Conference Interview #13 of 18
Liz Meszaros, MDLinx
American Society of Clinical Oncology 2016 Annual Meeting
Chicago, Illinois, United States | June 03-07, 2016
“It’s an exciting time in oncology, and an exciting time to be a lung cancer oncologist. There have been remarkable improvements and treatments with immunotherapy for various solid tumors which are otherwise very hard to treat,” began senior author Vamsidhar Velcheti, MD, staff physician, Cleveland Clinic, Cleveland, OH.
“However, the major challenge in the field is the limited response [to] these drugs. Not everyone responds to these drugs. In fact, the vast majority of patients who get these drugs don’t respond. So the challenge in the field is to develop biomarkers to use to select patients for these treatments. These treatments are extremely expensive; they are very expensive drugs. You don’t want to be giving them to everyone out of cost-consciousness; you must choose them wisely,” he said. “That’s where my work comes in in terms of actually using the PD-L1 biomarker as an effective strategy for identifying patients who would benefit most from these drugs.
Dr. Velcheti and colleagues conducted this meta-analysis to assess the predictive value of PD-L1 IHC. They searched for clinical trials that used PD1/PD-L1 inhibitors that accrued biomarker data for PD-L1 using PubMed, Medline, and Cochrane, and included data from all major conferences until January 2015. From all phase I, II, and III clinical trials that included assessments of nivolumab, pembrolizumab, atezolimumab, durvalumab, and avelumab as treatment for non-small cell lung cancer (NSCLC), melanoma, and genitourinary cancers. They used modeling with the DerSimonian-Laird random effects model to compare odds ratios from the combined trials for response in patients who were PD-L1+ to those of PD-L1- patients.
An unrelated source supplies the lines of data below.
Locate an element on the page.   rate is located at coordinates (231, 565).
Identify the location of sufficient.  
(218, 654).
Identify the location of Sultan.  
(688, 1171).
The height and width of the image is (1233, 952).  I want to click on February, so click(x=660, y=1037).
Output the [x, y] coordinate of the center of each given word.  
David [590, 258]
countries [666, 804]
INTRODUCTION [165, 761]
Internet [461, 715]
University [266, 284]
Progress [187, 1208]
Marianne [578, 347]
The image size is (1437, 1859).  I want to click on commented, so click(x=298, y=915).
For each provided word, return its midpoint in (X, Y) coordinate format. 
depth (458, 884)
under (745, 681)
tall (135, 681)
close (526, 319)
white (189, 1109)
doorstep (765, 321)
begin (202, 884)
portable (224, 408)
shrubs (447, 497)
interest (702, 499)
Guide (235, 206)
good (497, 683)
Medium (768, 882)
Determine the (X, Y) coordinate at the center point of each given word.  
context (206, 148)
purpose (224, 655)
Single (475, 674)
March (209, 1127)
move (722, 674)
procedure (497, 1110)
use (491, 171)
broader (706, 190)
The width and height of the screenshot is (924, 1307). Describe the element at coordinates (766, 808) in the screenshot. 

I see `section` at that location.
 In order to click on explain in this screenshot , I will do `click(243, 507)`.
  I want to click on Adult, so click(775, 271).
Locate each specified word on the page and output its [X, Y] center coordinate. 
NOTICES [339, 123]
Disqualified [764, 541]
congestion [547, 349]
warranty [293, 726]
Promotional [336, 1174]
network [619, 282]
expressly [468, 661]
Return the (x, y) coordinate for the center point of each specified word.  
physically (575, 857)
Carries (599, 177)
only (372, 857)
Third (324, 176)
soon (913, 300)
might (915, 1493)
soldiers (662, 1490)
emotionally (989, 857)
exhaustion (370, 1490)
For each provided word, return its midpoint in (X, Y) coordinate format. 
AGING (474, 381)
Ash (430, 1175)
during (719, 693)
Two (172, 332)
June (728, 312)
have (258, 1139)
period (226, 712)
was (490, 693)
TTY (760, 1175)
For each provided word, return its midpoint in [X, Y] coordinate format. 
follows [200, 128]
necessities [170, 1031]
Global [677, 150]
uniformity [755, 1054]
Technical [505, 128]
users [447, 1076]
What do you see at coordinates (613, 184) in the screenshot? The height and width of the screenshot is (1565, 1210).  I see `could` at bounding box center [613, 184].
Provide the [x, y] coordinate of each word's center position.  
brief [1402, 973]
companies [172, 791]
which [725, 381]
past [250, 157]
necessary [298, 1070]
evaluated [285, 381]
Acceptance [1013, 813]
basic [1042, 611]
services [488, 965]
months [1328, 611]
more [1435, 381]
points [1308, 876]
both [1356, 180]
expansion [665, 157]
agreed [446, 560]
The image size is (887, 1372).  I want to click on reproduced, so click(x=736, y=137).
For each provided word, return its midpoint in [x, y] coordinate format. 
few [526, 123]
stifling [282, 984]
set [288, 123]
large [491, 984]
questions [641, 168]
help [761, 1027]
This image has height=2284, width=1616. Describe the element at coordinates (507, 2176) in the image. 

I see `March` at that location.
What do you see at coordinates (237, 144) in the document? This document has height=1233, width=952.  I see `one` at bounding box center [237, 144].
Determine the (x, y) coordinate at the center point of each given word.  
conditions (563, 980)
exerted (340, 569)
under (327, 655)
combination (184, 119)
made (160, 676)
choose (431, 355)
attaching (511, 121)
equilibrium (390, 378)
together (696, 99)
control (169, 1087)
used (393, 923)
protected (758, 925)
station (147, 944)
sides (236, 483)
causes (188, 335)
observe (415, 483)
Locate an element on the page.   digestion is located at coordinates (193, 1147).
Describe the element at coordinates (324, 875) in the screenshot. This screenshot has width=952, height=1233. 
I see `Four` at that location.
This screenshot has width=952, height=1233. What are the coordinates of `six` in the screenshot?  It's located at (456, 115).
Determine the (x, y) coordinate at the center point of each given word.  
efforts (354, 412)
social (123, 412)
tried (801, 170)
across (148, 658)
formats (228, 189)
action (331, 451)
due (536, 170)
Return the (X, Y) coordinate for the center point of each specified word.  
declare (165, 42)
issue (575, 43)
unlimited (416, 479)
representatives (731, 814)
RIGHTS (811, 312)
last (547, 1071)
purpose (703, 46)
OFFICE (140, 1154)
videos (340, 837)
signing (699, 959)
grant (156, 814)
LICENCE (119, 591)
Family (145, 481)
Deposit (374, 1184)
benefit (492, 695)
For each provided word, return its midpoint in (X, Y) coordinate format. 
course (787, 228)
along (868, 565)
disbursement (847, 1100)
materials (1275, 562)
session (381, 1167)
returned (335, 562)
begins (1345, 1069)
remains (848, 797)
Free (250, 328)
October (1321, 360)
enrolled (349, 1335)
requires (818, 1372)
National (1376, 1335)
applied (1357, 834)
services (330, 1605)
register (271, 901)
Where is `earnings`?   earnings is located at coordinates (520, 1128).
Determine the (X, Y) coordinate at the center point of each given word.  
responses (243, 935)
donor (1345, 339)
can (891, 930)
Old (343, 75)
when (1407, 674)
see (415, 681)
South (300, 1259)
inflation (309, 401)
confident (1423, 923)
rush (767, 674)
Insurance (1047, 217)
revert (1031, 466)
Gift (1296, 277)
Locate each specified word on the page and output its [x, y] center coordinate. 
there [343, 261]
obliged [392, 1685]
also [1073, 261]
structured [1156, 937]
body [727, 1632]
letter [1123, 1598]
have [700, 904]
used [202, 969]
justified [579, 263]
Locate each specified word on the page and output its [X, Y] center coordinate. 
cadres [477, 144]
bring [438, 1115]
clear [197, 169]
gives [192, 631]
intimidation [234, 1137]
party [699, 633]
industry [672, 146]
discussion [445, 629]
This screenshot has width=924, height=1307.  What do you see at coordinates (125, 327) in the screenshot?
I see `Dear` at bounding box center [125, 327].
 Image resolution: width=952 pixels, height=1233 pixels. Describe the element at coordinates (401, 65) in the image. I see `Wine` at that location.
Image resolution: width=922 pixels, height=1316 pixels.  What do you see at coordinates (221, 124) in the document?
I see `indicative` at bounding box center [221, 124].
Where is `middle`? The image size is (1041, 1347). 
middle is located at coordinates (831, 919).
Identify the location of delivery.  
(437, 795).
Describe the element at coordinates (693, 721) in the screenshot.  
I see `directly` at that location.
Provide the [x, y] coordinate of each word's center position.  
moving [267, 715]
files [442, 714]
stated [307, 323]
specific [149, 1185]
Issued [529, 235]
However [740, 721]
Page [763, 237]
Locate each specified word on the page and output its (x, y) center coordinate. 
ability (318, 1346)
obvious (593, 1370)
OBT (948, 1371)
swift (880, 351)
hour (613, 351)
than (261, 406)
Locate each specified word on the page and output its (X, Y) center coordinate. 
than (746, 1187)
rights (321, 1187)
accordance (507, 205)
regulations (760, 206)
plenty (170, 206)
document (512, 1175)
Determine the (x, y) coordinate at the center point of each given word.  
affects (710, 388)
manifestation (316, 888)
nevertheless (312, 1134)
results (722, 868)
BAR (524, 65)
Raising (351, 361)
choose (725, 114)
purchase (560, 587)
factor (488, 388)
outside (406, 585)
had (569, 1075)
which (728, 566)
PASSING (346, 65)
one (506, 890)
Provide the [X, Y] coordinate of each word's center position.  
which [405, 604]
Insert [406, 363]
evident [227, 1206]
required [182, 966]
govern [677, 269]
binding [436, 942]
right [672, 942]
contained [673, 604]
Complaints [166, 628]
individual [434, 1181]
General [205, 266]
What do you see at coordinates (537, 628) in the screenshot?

In all, they identified 18 trials in which researchers enrolled 2,731 patients; nine involved NSCLC, four melanoma, three renal cell carcinoma, and two bladder cancer (see Table). Across all tumor types, PD-L1 expression, they found, was predictive of a favorable response (OR: 2.77; 95% CI: 2.26, 3.39; P < 0.001) in all trials except those on bladder cancer, which were few, with small numbers of patients. The largest effect was seen in NSCLC (OR: 3.33; 95% CI: 2.52, 4.40; P < 0.001).
Table
Tumor |
No. trials |
OR (95% CI) |
P |
NSCLC |
9 |
3.33 (2.52-4.40) |
< 0.001 |
Melanoma |
4 |
2.28 (1.63-3.19) |
< 0.001 |
Renal Cell |
3 |
2.35 (1.04-5.31) |
0.04 |
Bladder |
2 |
1.76 (0.54-5.72) |
0.35 |
PDL-1 Cutoff |
|||
1% |
3 |
2.10 (0.82-5.36) |
0.12 |
5% |
3 |
2.72 (1.27-5.81) |
0.01 |
10% |
3 |
2.48 (1.04-5.93) |
0.04 |
In addition, Dr. Velcheti and colleagues found that in the trials in NSCLC in which different thresholds for defining PD–L1 positivity were studied (1%, 5%, 10%), a cutoff of 5% may allow for maximum discrimination (OR: 2.72; 95% CI: 1.27-5.81; P=0.01).
“These are very expensive drugs. These are very promising drugs for a reason: patients who have a response tend to have a long duration of response. Most of the patients who respond to these drugs are able to mount an endogenous immune response. Patients who are not able to mount an endogenous immune response and have PD-L1 expression may not benefit from these drugs. So it is really critical to have biomarker development and incorporate biomarkers into clinical practice so that we use these drugs more rationally,” concluded Dr. Velcheti.